• INSTRUCTIONS TO FOLLOW
Exactly and only the lines below from the one containing "Where should I" down to the one containing "720x797 pixels." are wanted, both included; please exclude every picture.

• PROVIDED ENTRIES
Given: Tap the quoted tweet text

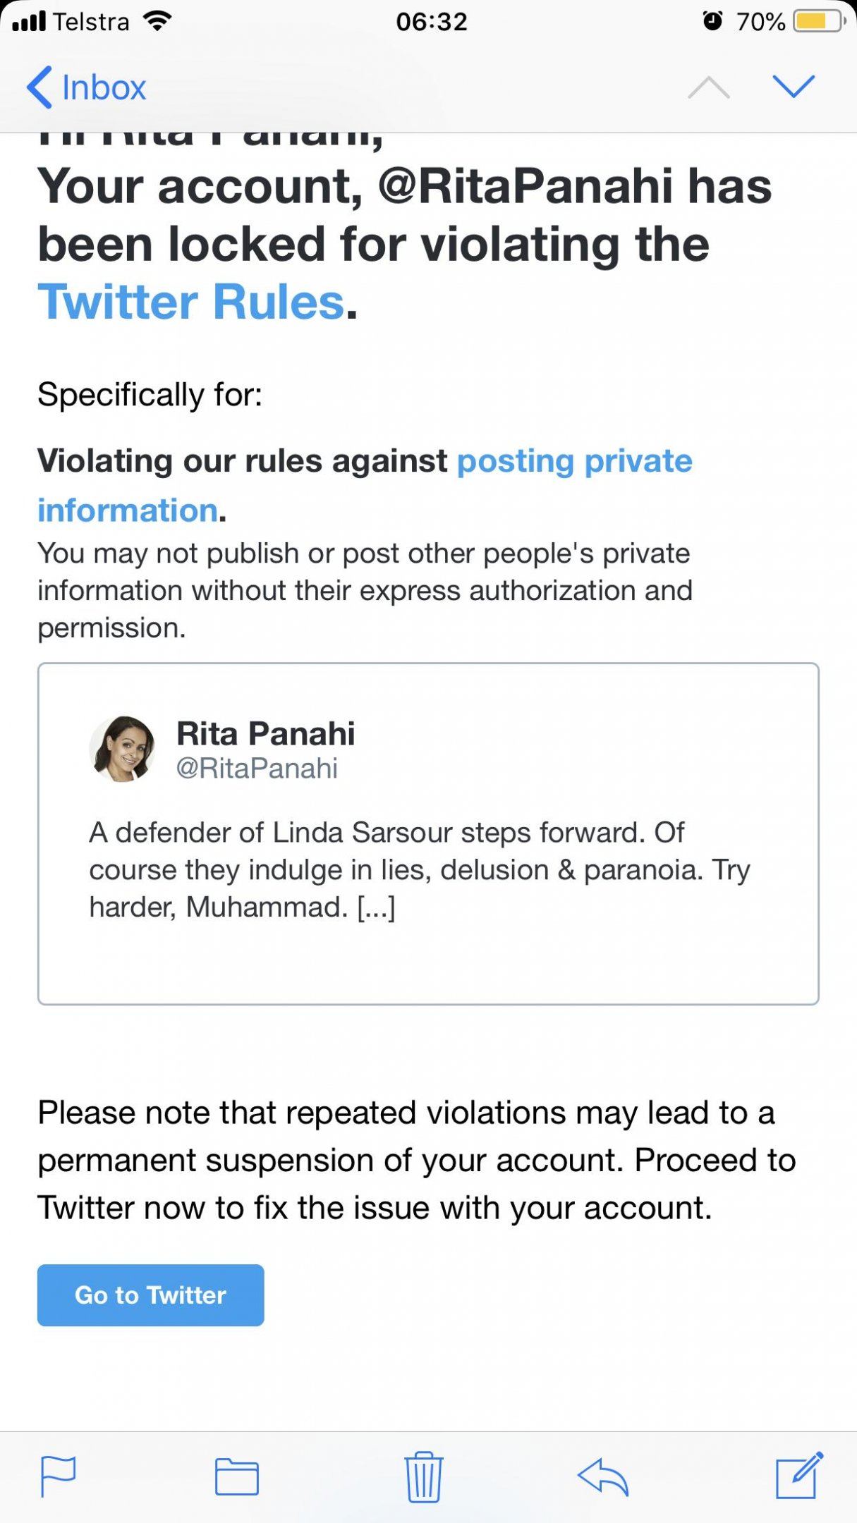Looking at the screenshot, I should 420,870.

...

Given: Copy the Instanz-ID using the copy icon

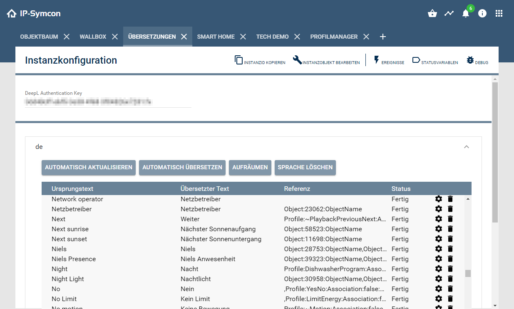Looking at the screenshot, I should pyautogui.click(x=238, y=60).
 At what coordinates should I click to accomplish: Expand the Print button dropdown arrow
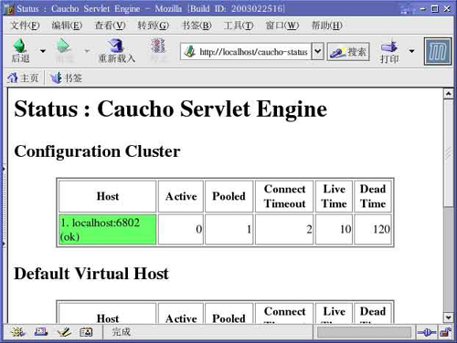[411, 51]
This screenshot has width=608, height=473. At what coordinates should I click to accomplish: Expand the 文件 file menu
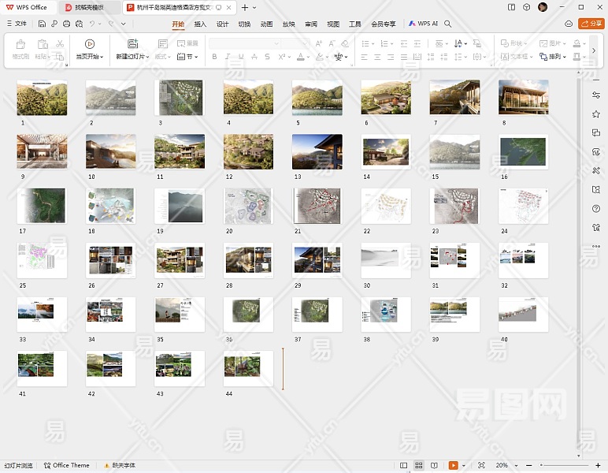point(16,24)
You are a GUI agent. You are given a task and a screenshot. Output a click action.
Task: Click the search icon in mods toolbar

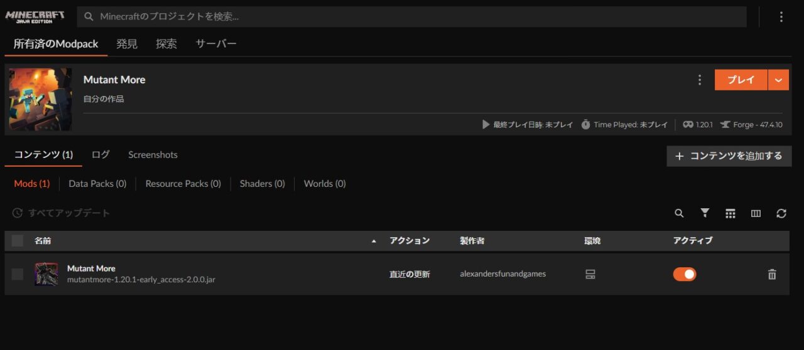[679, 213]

--

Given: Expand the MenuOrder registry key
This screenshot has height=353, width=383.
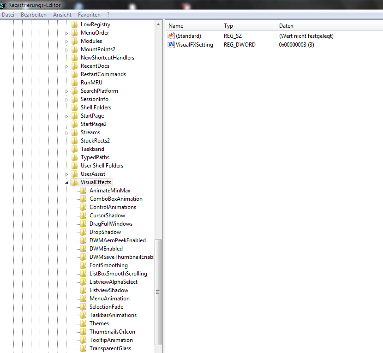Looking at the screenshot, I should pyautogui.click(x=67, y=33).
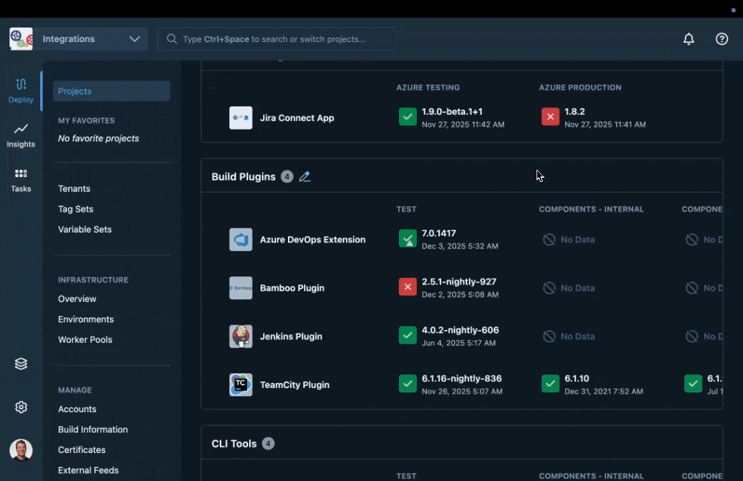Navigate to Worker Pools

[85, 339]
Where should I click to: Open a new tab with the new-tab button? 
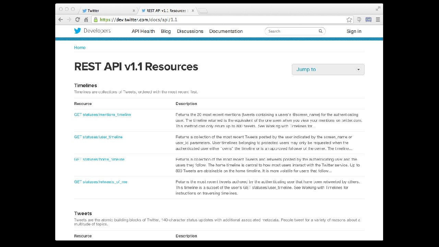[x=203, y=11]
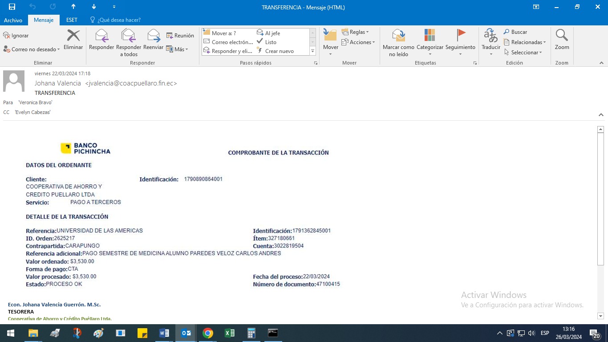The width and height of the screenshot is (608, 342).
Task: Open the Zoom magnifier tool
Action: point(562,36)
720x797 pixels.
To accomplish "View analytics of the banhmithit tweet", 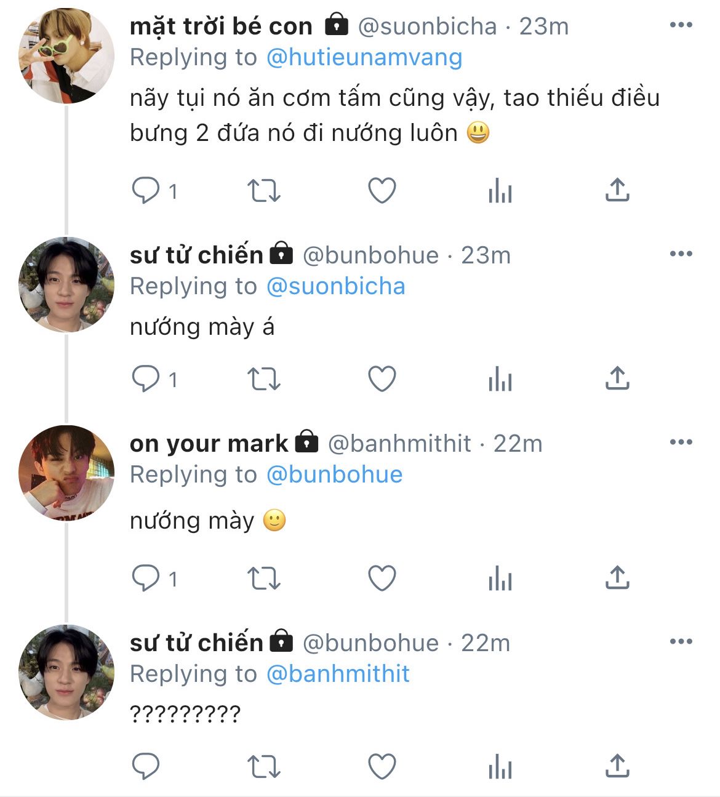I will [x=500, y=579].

• WORKED SOLUTION
Where should I click to: Open a new tab with the new-tab button? 
[x=203, y=11]
The width and height of the screenshot is (608, 342).
Task: Open the Zoom magnifier tool
Action: point(562,36)
720x797 pixels.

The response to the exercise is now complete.